ZONAUTARA.com – Malam itu, Rabu (20/8/2025), gedung DPRD Sitaro di Kelurahan Bebali seketika gelap gulita. Lampu mati, listrik padam, dan seluruh ruang rapat paripurna hanya diterangi cahaya ponsel para anggota dewan.
Namun, di tengah kegelapan itulah sebuah keputusan besar diambil. Rencana Pembangunan Jangka Menengah Daerah (RPJMD) 2025–2029—dokumen yang akan menentukan arah pembangunan Siau Tagulandang Biaro lima tahun ke depan—disahkan menjadi Peraturan Daerah.
Bupati Chyntia Kalangit dan Ketua DPRD Djon Ponto Janis tetap melanjutkan sidang. Palu diketuk dalam temaram, tanda sahnya visi besar “Sitaro Masadada: Maju, Sejahtera, Damai, dan Dahsyat.” Momen bersejarah itu justru terjadi di ruang yang gelap, di sebuah kabupaten yang masih berjuang mendapatkan listrik stabil.
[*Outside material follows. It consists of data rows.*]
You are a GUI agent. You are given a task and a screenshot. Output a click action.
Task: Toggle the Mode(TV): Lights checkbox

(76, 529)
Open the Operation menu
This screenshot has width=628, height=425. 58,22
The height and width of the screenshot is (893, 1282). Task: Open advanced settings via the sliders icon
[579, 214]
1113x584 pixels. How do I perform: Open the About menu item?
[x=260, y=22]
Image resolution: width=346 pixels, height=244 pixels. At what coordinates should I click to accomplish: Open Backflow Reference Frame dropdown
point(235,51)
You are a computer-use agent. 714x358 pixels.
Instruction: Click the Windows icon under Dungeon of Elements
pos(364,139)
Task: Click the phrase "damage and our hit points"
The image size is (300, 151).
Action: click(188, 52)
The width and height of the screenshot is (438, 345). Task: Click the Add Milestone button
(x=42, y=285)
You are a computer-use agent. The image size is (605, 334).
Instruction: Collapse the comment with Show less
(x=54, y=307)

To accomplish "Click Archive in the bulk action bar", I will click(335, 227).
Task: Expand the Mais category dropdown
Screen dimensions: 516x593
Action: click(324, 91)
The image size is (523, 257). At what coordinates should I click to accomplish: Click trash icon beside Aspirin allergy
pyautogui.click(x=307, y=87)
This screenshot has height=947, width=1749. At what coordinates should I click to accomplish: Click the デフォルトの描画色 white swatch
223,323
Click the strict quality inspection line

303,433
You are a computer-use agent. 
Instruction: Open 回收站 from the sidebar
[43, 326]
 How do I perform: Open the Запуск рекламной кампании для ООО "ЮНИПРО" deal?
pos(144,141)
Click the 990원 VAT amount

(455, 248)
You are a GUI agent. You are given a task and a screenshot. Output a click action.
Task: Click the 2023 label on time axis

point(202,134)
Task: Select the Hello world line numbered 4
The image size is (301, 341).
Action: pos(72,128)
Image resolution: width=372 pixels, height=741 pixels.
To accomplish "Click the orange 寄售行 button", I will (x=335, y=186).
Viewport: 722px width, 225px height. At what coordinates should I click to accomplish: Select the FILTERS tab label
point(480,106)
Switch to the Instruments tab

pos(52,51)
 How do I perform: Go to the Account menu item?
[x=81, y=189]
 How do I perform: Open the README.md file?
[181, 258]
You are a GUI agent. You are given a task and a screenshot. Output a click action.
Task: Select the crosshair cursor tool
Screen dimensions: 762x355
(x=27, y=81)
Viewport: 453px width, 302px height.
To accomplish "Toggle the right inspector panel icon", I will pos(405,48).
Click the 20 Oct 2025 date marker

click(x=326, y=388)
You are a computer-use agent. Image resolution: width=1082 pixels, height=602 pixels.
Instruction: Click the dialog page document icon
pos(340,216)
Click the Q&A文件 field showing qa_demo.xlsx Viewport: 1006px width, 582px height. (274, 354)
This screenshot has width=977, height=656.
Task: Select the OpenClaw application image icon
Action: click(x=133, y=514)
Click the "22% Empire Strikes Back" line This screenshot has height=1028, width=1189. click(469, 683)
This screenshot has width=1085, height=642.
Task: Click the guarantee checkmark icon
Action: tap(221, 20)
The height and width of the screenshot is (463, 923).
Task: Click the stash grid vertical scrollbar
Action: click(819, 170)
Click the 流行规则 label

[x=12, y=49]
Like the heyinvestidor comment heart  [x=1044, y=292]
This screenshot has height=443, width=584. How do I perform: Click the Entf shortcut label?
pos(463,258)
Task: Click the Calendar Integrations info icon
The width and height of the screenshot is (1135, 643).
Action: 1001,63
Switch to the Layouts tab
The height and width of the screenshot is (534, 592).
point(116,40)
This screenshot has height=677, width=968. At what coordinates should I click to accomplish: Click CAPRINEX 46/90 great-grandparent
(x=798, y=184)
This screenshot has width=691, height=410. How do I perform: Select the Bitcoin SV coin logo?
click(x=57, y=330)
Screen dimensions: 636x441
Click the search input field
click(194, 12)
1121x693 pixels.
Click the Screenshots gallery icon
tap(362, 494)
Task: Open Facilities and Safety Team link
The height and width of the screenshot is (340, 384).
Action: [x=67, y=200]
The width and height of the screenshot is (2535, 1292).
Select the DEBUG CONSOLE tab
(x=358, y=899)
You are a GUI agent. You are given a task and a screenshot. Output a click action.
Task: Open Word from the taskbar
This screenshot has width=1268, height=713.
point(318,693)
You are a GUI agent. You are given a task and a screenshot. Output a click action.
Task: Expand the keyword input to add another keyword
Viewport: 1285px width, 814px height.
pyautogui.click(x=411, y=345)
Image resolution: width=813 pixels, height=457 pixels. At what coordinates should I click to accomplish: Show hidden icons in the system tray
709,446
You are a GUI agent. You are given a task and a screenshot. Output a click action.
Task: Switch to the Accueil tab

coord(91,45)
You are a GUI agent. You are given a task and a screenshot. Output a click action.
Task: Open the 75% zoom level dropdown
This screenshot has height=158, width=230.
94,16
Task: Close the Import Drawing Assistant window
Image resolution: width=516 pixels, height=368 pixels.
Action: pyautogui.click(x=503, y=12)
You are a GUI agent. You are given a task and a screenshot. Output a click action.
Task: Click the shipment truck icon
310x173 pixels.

“Rapat sepenting ini harus digelar dalam gelap. PLN benar-benar tidak berkinerja baik. Masyarakat sudah sangat dirugikan,” ujar Djon lantang, mengekspresikan keresahan yang sudah lama dirasakan warga kepulauan.
Foto dari ruang sidang malam itu begitu kuat: pemimpin daerah, para wakil rakyat, dan dokumen penting tentang masa depan ditandatangani dengan cahaya seadanya. Sebuah simbol ironis dari kehidupan di wilayah 3T (tertinggal, terdepan dan terluar), daerah perbatasan, yang sedang bermimpi besar tetapi masih tertatih memenuhi kebutuhan dasarnya.
Sitaro punya arah baru, tetapi juga pekerjaan rumah besar: memastikan listrik menyala terang, agar pembangunan tak lagi digariskan dalam gelap.